Takoma Park Baptist Church, Washington, DC May 17, 1992

Today is Remembrance Day in the life of our church. We take a Sunday each year following Easter and remember in a special way those who of our worshipping congregation who have passed away since the previous Easter.

In this way we hope to enshrine them more completely in the spiritual memory of the church. Not only are their names forever on the church's records, but more importantly, their names, already known in the heart of God, are lifted up one more time in the hearts of the congregation. To remember them is to love them, to make them fully a part of our history.

We hope too that this exercise will be one in which you, the members of their families, complete your grieving. We hope that today is a spiritual resource in helping each of you come to terms more fully with your loss. Each one of you has been prayed for many times, but today we come to do so once again, simply believing that our God answers prayer, our God loves you, and our God will comfort you.

And not these alone, but today we are aware of many others of you who have lost those whom you have loved. They may not have been in our church as such, but they were in the hearts of our church's people.

Now, where do you find meaning in your life? Where did these whom we name in our memories today discover meaning? Is this life of ours, whether brief or lengthy, as the poet suggested, "a tale told by an idiot, full of sound and fury, signifying nothing"? Or can life have meaning?

The apostle Paul comes to terms with this in his magnificent statement, II Corinthians 4:16-5:1: "We do not lose heart … for we know that if the earthly tent we live in is destroyed, we have a building from God, a house not made with hands, eternal in the heavens."

In a few moments you and I are going to think about the builders of this house not made with hands.

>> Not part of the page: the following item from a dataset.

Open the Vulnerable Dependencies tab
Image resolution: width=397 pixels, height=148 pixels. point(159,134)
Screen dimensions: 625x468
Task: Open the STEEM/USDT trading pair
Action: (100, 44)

We are going to discover together how to build a life with substance and meaning.

But right now I simply want to pray with and for each one of you, as best I can, conveying God’s love for you and His care for those whom you loved. Can we just join hands and pray together?

Lord of life and God of our creation, we praise you that you have set the solitary in families, creating among us relationships of love and affection which enrich our lives beyond measure. We are grateful, Lord, that none of us needs to live to himself and that none of us needs to die to himself, but that whether we live or die, we are yours. And so today we are remembering thanksgiving those we are naming in our hearts, but we are also confessing before you. We are confessing our own fear of death. We are not ready to gentle into that good night. We are afraid of what we cannot see or test. Calm our fears, 0 Lord, with a vision of the risen Christ. And we are confessing that we feel guilty about some of the things we did or said or did not do or did not say with these whom we are naming. Some of us still have that nagging worry about never quite arriving at closure, never quite making everything right. Dispel our guilt, 0 Lord, with a vision of the Cross, on which our Christ broke down all the walls of division and worked a work of reconciliation. Now, Lord, I pray that each one here will receive from your grace the power to set aside anything which holds him or her back from finishing the task of mourning. I pray that your heart will reach out to each of these hearts, so that they may be ready to say, "It is well, it is well, with my soul."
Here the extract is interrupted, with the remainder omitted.